Can you please make your substantive points without snark or name-calling?

https://news.ycombinator.com/newsguidelines.html


> Do you think they won't immediately figure out how to use a VPN to move to the "better" models

I think they don't even know the term "model" (in AI context), let alone which one's the best. They only know ChatGPT.

I do think it's possible that stories spread like "the new cool ChatGPT update is US-only: Here's how to access it in the EU".

However I don't think many will make use of that.

Anecdotally, most people around me (even CS colleagues) only use the standard model, ChatGPT 4o, and don't even take a look at the other options.

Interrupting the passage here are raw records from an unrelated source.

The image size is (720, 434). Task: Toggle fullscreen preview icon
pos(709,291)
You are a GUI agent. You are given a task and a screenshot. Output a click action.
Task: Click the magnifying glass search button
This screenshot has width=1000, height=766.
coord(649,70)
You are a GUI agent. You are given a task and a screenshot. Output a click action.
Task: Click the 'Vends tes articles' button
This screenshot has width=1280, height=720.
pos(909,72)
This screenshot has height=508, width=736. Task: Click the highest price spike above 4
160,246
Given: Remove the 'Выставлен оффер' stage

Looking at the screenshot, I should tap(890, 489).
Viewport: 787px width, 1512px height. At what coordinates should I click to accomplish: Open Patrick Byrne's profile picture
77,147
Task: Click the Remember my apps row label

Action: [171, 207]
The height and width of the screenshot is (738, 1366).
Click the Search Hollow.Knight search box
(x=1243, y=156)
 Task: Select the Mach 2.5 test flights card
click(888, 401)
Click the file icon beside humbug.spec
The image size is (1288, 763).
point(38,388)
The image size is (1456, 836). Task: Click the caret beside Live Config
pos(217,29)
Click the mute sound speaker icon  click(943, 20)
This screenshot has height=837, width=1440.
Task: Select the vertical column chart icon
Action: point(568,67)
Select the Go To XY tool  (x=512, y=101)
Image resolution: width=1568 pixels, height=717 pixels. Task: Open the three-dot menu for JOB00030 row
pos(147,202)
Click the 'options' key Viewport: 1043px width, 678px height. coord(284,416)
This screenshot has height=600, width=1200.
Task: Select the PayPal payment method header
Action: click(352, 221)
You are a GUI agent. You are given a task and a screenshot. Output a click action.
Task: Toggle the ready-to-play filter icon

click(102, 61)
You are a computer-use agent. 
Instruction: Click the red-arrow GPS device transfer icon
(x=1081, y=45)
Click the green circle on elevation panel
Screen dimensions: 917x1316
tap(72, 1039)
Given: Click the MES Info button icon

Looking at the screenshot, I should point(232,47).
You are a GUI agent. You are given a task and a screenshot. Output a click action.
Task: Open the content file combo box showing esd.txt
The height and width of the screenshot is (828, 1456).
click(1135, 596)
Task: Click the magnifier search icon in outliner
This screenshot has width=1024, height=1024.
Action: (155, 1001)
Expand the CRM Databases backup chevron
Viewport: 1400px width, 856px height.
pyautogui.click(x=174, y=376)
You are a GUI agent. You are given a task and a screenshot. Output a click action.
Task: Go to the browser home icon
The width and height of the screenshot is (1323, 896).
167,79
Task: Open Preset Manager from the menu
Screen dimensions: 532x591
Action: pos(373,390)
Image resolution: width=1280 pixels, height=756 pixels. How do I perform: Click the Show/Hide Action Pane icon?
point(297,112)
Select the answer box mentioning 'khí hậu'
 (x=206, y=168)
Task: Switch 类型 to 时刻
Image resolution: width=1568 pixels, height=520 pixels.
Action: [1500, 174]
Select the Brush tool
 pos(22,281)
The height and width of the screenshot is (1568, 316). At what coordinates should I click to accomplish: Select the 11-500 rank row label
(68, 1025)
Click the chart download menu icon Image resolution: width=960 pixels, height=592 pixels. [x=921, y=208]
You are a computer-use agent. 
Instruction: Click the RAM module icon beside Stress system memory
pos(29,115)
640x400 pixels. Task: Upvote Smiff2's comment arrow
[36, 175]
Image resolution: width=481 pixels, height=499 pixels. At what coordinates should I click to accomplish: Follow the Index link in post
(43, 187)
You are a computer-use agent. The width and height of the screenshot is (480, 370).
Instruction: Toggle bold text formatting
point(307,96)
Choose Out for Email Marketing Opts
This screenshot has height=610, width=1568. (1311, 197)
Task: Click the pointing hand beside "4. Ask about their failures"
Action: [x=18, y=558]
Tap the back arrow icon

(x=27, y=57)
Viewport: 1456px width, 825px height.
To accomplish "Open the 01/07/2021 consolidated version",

Additionally, AI companies could quickly get in trouble if they accept payments from EU credit cards.


>I think they don't even know the term "model" (in AI context), let alone which one's the best. They only know ChatGPT.

They don't know how torrents work either, but they always find a way to pirate movies to avoid Netflix's shitty policies. Necessity is the mother of invention.

>However I don't think many will make use of that.

You underestimate the drive kids/young adults have trying to maximize their grades/output while doing the bare minimum to have more time for themselves.

>Additionally, AI companies could quickly get in trouble if they accept payments from EU credit cards.

Well, if the EU keep this up, that might not be an issue long term in the future, when without top of the line AI and choked by regulations and with the costs of caring for an ageing demographics sucking up all the economic output, the EU economy falls further and further into irrelevancy.


Well, if there's not much difference why bother. If there are copyright restrictions on things people care about Europeans are perfectly capable of bypassing restrictions, like watching the ending of Game of Thrones etc.


5 years ago my parents in Russia didn’t know word VPN. Now they know that witeguard is better than openvpn. Reason: they want to use instagram and youtube (both are blocked).

Chatgpt is more valuable than instagram. I believe people will find the way.


It's always the same argument, and it is true. The US retained an edge over the rest of the world through deregulating tech.

My issue with this is that it doesn't look like America's laissez-faire stance on this issues helped Americans much. Internet companies have gotten absolutely humongous and gave rise to a new class of techno-oligarchs that are now funding anti-democracy campaigns.

I feel like getting slightly less performant models is a fair price to pay for increased scrutiny over these powerful private actors.


The problem is that misaligned AI will eventually affect everyone worldwide. Even if us Americans cause the problem, it won't stay an American problem.

If Europe wants leverage, the best plan is to tell ASML to turn off the supply of chips.


And then they'll get fined a few billion anyway to cover the gap for no European tech to tax.


As an European, this sounds like an excellent solution.

US megatech funding our public infrastructure? Amazing. Especially after US attacked us with tarrifs.


Just like Russian mega-energy powering your grid?

Bad idea.

Europe is digging a hole of a combination of suffocating regulation and dependance on foreign players. It's so dumb, but Europeans are so used to it they can't see the problem.